There have been a number of petitions lately to shut down websites: namely to close down STOMP and another to shut down The Real Singapore.

Now I’m a fan of neither and I think the world is a better place if the type of content prevalent on these two sites were never produced. I have previously suggested that STOMP relook its function because it offers SPH a means of circumventing the need to adhere to intellectual property laws.

Asking for these sites to be shut down hardly addresses the key problems. They are merely platforms upon which content is created, and if they were removed, producers of these content would simply relocate. The counter to undesirable speech isn’t the suppression of speech, it is the proliferation of speech, particularly expressions against said undesirable values. There is a place for censorship, but it ought to be exercised very judiciously. Values considered undesirable to one may be ok to another, and force of suppression could very easily be misused.

We currently suffer a deficit of good content. We often speak of this “silent majority”, who in our minds is made up of sensible people who are able to tell right from wrong. I’m not so sure. I think we’re all a myriad of different emotions and viewpoints. We are sometimes sensible and other times irrational. What we do need very much in our society is to have some balance in our utterances. We need to be able to speak when motivated by things and thoughts that are noble and good as much as (or better yet more than) when we are angered.

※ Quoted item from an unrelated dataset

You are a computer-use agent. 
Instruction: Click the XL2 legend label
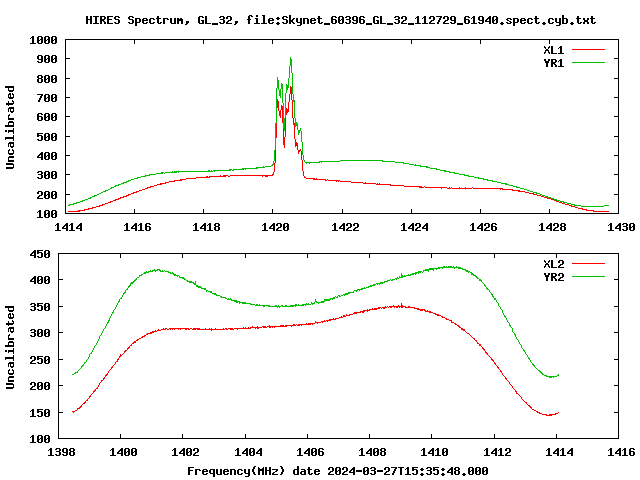coord(553,264)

We could look at this as teething problems associated with a maturing society. But it starts here. Our voices need to find a greater range of tones and colours. While it is necessary at times to tear down structures that shouldn’t be, it is even more essential to build better and more praiseworthy ones.

Speaking Out

I work in the public service and I have a fairly awesome job.

I’ve been at it in some form or other for almost ten years now. Many days during these ten years were spent focused on a vision in my head of the person I’m making a difference to: whether the father of a newborn who’s thankful that he now has one week of paternity leave to spend with his family in this very crucial time; or the student who doesn’t quite fit into the traditional academic mould, and now has a number of options because different pathways such as sports and the arts have been set up for our young ones to pursue.

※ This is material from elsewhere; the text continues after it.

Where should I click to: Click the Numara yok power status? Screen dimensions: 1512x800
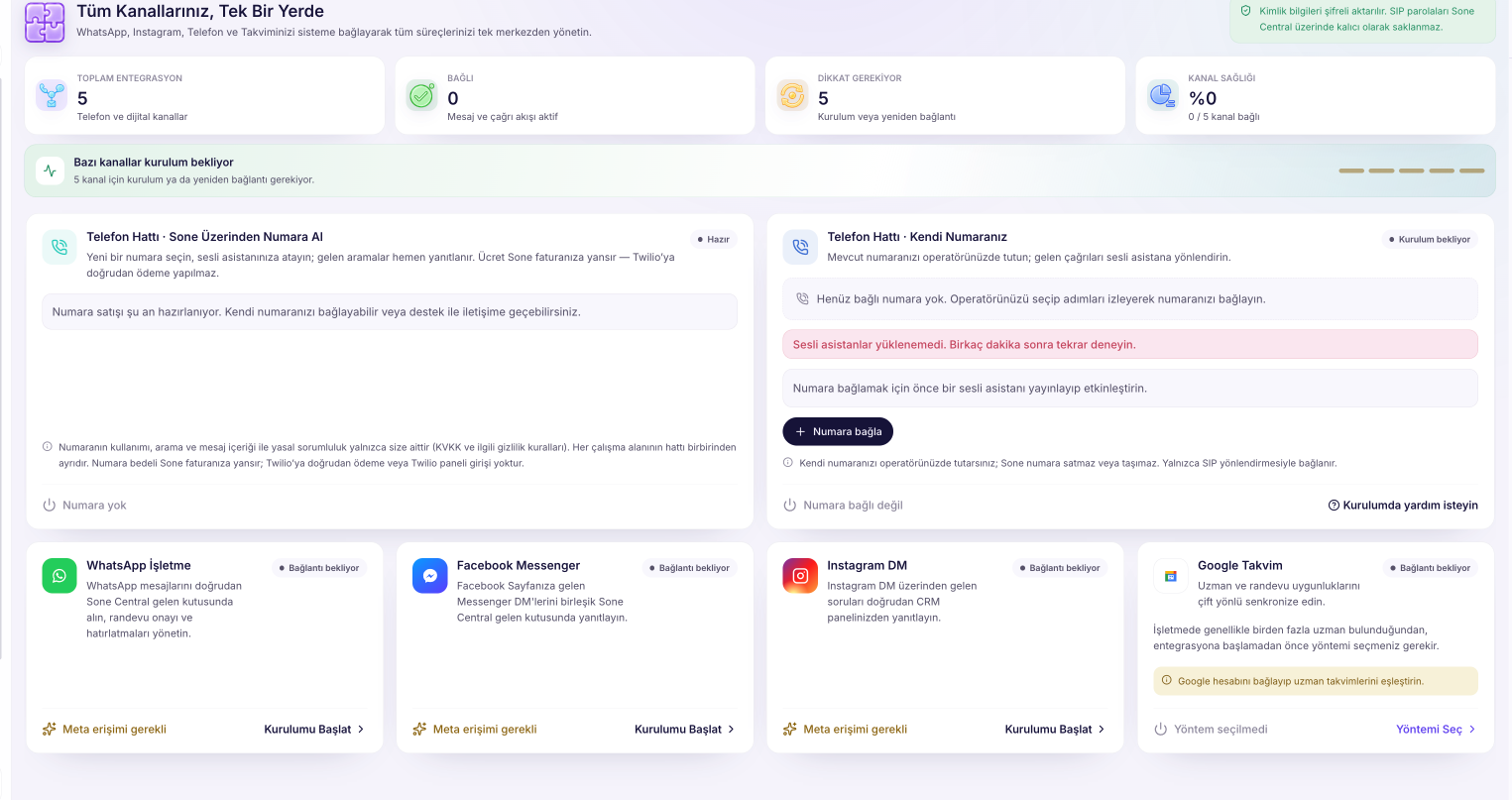click(84, 506)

My role in all of these might be extremely minor, but the knowledge that the hours I put in contributed a little towards making lives better for someone else out there is what has kept me going all these years.

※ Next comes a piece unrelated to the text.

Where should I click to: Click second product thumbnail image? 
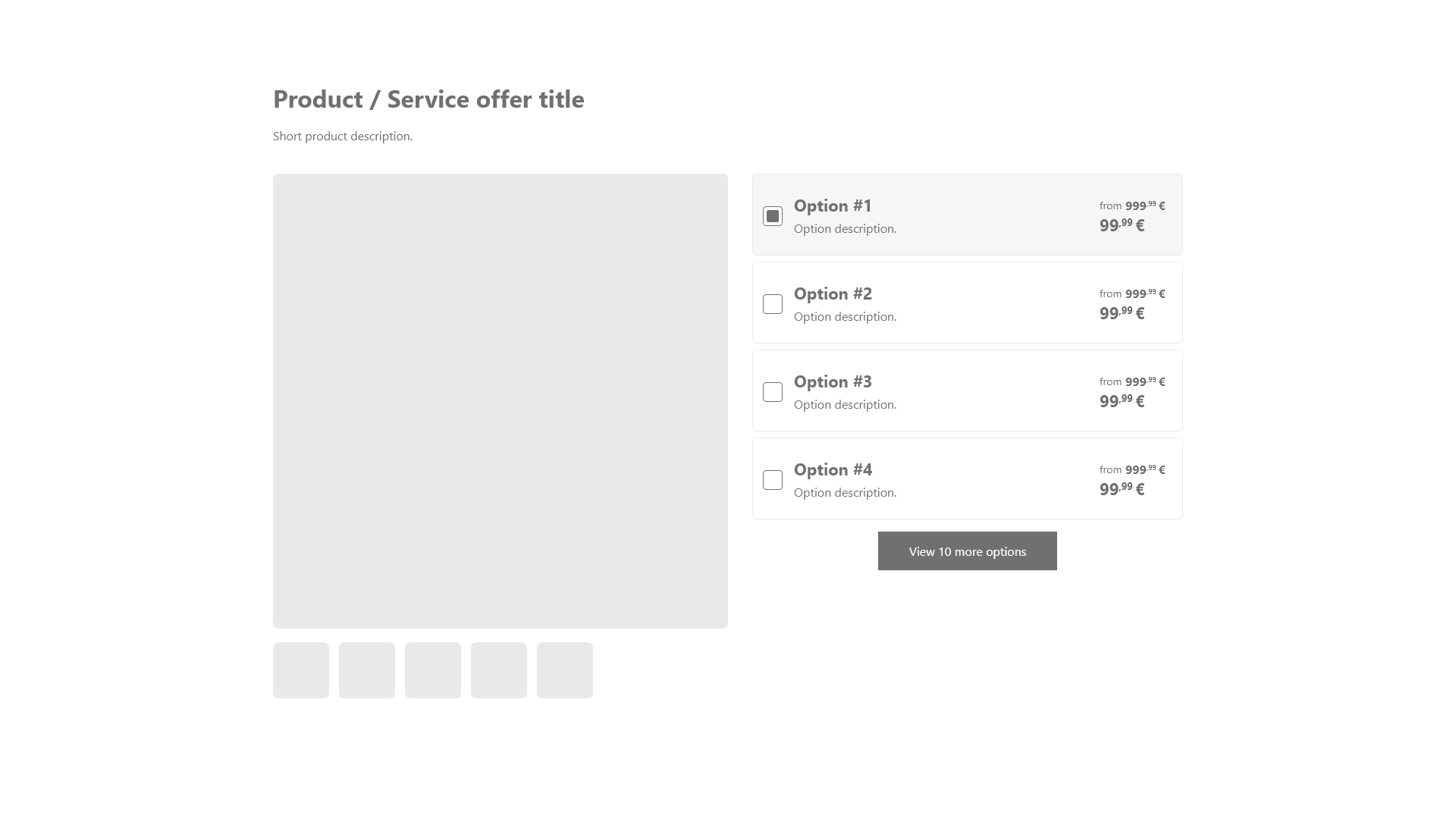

I’ll be honest — recently it has grown harder and harder to hang on.

It is difficult to ignore the unkind words that are hurled at my colleagues and me on a daily basis. You need not go very far into the online space to read what people say about us public servants. We are depicted as thieves who steal money from our fellow citizens in order to enrich ourselves; or as weaklings incapable of independent thought, waiting every moment to pander to the wishes of superiors in the hope of promotion and pay. In forums you will read about how the government is heartless and blatantly ignores the plight of the poor, despite the fact so many public servants work tirelessly to take care of the disadvantaged among us.

These negative words affect us profoundly, and I’m asking that we stop this. The only way public servants can continue to serve in an environment that exposes them to constant abuse is to care less. I have seen so many wonderful people who have a heart for service leave because they no longer saw the good their work produced in the lives of citizens. It had been drowned out by hurled insults and sarcastic snide remarks. It is true that public service is a calling and requires some level of sacrifice, but the costs to personal health and well-being have become unnecessarily insurmountable.

I am not saying things are perfect in our country and nothing needs to be changed. On the contrary, we live in a world that is experiencing a tremendous rate of change in so many facets, bringing challenges at many junctures. A close partnership between the public service and the citizens it serves is our best chance at navigating the future that lies ahead and creating the Singapore we want for our loved ones.

We need to find a way to talk to each other, and discover that we have much to learn from each others’ perspectives, however different from our own. Only then can we grow together as a nation — a people equipped to comprehend the complexity of our unique position in our collective history, making decisions together that will translate into better lives for every citizen.